Thank you, I checked my codebase and there’s no place where the outgoing message queue is higher than the buffer. The only I can think of is the global stream I use to display the people who join the global chat. Could that be it?

They should be unrelated. If you’ve reduced the buffer size I recommend you keep the default. Otherwise, you may have an issue with how the client is handling the messages or how fast it’s going through them.
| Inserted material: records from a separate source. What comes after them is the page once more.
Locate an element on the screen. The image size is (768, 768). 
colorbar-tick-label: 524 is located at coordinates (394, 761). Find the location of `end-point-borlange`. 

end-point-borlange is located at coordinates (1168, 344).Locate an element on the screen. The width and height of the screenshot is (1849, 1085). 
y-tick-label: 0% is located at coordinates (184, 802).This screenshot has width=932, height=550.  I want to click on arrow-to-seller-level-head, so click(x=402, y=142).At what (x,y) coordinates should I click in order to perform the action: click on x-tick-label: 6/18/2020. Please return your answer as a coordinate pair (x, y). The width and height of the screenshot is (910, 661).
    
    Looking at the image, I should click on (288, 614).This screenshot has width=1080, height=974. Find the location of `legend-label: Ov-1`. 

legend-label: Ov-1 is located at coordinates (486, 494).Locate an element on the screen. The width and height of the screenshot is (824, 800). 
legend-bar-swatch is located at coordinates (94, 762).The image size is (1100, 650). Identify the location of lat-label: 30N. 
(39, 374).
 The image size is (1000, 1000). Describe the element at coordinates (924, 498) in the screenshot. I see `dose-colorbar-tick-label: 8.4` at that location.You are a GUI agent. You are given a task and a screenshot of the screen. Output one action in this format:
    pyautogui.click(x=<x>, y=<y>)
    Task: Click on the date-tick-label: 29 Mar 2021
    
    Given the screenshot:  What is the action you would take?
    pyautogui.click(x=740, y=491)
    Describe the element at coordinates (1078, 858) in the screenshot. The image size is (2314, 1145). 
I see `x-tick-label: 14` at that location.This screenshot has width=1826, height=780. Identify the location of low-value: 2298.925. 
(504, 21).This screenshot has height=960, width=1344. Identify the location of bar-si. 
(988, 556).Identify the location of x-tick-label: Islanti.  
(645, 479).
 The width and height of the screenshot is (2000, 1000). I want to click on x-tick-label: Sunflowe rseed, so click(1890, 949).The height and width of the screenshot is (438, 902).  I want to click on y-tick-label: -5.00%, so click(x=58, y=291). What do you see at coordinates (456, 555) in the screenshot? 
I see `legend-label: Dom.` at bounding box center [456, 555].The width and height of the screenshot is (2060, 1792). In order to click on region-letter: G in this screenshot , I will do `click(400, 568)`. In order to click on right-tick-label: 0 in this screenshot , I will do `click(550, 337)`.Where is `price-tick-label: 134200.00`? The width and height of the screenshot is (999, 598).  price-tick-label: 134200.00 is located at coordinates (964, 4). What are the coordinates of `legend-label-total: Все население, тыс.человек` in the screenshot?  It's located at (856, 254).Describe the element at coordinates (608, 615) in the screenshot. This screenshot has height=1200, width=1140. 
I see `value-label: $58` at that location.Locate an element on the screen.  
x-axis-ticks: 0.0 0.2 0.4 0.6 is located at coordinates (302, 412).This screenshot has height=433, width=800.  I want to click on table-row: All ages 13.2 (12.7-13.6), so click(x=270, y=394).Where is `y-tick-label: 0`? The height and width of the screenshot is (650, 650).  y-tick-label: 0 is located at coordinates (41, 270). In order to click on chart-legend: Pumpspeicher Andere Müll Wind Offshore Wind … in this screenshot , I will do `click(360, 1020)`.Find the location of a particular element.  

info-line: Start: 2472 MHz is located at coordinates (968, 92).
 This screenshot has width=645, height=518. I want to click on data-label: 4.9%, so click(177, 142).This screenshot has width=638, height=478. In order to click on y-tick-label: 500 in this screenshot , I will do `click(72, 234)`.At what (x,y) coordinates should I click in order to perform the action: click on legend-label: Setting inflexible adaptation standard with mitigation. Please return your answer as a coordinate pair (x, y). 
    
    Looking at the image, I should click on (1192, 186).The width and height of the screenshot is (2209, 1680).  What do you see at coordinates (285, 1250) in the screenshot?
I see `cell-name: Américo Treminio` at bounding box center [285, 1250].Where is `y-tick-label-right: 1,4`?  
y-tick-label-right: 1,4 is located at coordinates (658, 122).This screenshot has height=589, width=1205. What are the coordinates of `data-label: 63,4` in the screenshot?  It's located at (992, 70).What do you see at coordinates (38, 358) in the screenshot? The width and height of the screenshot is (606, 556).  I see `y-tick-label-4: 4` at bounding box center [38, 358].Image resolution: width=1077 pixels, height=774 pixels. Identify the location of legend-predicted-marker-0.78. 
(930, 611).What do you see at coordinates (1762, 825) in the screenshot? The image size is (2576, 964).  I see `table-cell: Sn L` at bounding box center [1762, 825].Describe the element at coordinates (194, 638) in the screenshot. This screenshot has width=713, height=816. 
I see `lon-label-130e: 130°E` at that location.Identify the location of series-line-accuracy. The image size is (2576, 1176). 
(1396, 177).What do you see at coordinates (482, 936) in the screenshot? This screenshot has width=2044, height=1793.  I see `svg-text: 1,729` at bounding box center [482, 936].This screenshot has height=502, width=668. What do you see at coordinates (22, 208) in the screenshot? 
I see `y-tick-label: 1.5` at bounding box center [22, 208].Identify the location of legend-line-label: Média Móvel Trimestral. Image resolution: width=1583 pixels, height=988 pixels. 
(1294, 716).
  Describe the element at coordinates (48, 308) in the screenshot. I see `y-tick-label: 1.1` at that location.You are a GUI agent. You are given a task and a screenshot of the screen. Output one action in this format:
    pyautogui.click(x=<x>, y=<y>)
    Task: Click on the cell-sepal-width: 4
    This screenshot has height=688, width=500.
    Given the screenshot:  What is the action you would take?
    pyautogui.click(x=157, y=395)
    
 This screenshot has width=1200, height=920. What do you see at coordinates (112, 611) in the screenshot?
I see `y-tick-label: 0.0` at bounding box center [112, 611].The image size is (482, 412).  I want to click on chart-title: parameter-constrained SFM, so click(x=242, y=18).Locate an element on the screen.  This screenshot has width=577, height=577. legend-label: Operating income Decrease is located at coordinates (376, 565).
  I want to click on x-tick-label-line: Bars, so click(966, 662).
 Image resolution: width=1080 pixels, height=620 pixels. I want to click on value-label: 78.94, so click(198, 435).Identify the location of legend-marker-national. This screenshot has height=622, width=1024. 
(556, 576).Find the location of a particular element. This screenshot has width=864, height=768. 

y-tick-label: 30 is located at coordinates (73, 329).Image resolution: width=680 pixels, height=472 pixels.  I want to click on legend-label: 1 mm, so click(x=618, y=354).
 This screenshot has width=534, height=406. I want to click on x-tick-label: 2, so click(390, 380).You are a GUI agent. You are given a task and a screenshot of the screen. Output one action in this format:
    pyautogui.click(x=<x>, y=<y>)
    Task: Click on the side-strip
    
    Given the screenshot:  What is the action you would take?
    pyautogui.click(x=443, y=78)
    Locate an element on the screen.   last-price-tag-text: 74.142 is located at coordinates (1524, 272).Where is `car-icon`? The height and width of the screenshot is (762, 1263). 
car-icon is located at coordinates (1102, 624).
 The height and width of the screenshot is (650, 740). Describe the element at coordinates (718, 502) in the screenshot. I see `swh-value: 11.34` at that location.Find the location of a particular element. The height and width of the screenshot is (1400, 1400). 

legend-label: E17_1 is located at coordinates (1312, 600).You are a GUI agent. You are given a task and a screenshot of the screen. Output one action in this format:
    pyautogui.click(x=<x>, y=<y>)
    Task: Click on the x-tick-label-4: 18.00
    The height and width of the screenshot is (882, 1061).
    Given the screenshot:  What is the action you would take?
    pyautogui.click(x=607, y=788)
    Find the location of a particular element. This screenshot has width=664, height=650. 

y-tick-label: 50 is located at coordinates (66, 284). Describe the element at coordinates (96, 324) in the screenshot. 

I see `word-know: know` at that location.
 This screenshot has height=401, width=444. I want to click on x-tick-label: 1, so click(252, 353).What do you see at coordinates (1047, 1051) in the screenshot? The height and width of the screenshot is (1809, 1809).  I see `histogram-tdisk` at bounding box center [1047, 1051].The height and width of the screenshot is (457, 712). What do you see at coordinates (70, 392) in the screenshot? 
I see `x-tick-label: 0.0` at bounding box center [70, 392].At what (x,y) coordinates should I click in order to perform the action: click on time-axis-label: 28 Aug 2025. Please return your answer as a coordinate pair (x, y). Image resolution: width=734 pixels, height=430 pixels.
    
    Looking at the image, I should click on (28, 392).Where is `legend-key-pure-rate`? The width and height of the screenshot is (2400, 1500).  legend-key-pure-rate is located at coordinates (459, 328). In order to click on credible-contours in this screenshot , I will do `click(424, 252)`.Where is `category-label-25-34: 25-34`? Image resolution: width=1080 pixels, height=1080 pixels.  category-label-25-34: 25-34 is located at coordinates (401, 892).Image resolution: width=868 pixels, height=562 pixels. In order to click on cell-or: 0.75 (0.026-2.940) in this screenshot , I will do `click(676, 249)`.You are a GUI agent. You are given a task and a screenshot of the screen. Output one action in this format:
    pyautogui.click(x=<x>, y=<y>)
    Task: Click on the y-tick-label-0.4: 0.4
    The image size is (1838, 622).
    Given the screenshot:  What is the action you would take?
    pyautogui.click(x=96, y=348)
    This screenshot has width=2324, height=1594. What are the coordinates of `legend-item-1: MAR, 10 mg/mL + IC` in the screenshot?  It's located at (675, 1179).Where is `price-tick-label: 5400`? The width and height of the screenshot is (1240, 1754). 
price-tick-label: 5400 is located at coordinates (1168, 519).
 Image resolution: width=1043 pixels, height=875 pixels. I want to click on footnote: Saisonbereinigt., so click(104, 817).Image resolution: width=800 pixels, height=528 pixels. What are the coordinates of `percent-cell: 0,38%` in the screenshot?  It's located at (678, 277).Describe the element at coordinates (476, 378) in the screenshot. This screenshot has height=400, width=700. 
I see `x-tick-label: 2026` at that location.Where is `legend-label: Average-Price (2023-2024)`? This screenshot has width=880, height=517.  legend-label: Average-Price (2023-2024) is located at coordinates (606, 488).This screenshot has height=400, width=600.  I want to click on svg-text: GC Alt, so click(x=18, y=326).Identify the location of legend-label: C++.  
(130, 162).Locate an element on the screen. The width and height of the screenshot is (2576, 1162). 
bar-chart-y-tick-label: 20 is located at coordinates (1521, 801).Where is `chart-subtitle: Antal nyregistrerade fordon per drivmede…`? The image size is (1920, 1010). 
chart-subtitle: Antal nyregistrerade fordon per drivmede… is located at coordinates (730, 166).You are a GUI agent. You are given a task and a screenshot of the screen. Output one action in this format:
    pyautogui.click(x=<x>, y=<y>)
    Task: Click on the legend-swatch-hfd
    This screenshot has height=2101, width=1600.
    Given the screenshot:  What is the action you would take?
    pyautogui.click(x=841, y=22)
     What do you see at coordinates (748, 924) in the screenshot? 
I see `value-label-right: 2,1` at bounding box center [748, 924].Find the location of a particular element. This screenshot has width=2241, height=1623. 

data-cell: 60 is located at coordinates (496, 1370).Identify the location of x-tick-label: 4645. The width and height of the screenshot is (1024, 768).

Hello, I’ve increased the outgoing queue size to 32. I still see errors like these:

{"level":"error","ts":"2025-03-25T01:38:39.241Z","caller":"server/tracker.go:1298","msg":"Failed to deliver presence event","sid":"3bf39f46-0919-11f0-b12c-7d6d9d4af57d","error":"session outgoing queue full"}
{"level":"error","ts":"2025-03-25T01:38:39.262Z","caller":"server/tracker.go:1298","msg":"Failed to deliver presence event","sid":"3bf39f46-0919-11f0-b12c-7d6d9d4af57d","error":"session outgoing queue full"}
{"level":"error","ts":"2025-03-25T01:38:39.278Z","caller":"server/tracker.go:1298","msg":"Failed to deliver presence event","sid":"3bf39f46-0919-11f0-b12c-7d6d9d4af57d","error":"session outgoing queue full"}
{"level":"error","ts":"2025-03-25T01:38:39.281Z","caller":"server/tracker.go:1298","msg":"Failed to deliver presence event","sid":"3bf39f46-0919-11f0-b12c-7d6d9d4af57d","error":"session outgoing queue full"}
{"level":"error","ts":"2025-03-25T01:38:39.299Z","caller":"server/tracker.go:1298","msg":"Failed to deliver presence event","sid":"3bf39f46-0919-11f0-b12c-7d6d9d4af57d","error":"session outgoing queue full"}
{"level":"error","ts":"2025-03-25T01:38:39.342Z","caller":"server/tracker.go:1298","msg":"Failed to deliver presence event","sid":"6d9d7198-090f-11f0-b12c-7d6d9d4af57d","error":"session outgoing queue full"}
{"level":"error","ts":"2025-03-25T01:38:39.342Z","caller":"server/tracker.go:1298","msg":"Failed to deliver presence event","sid":"3bf39f46-0919-11f0-b12c-7d6d9d4af57d","error":"session outgoing queue full"}
{"level":"error","ts":"2025-03-25T01:38:39.497Z","caller":"server/tracker.go:1164","msg":"Failed to deliver presence event","sid":"6d9d7198-090f-11f0-b12c-7d6d9d4af57d","error":"session outgoing queue full"}
{"level":"error","ts":"2025-03-25T01:38:39.497Z","caller":"server/tracker.go:1164","msg":"Failed to deliver presence event","sid":"3bf39f46-0919-11f0-b12c-7d6d9d4af57d","error":"session outgoing queue full"}
{"level":"error","ts":"2025-03-25T01:38:39.673Z","caller":"server/tracker.go:1164","msg":"Failed to deliver presence event","sid":"4b0042c3-0908-11f0-b12c-7d6d9d4af57d","error":"session outgoing queue full"}

The weird this is they appear in a burst for a couple seconds for a handful of clients and then stop. Is this device related?

Previous response still applies:

This can be because too many messages are being sent and/or the receiver doesn’t have enough bandwidth or stable connection to keep up or it isn’t processing the messages fast enough.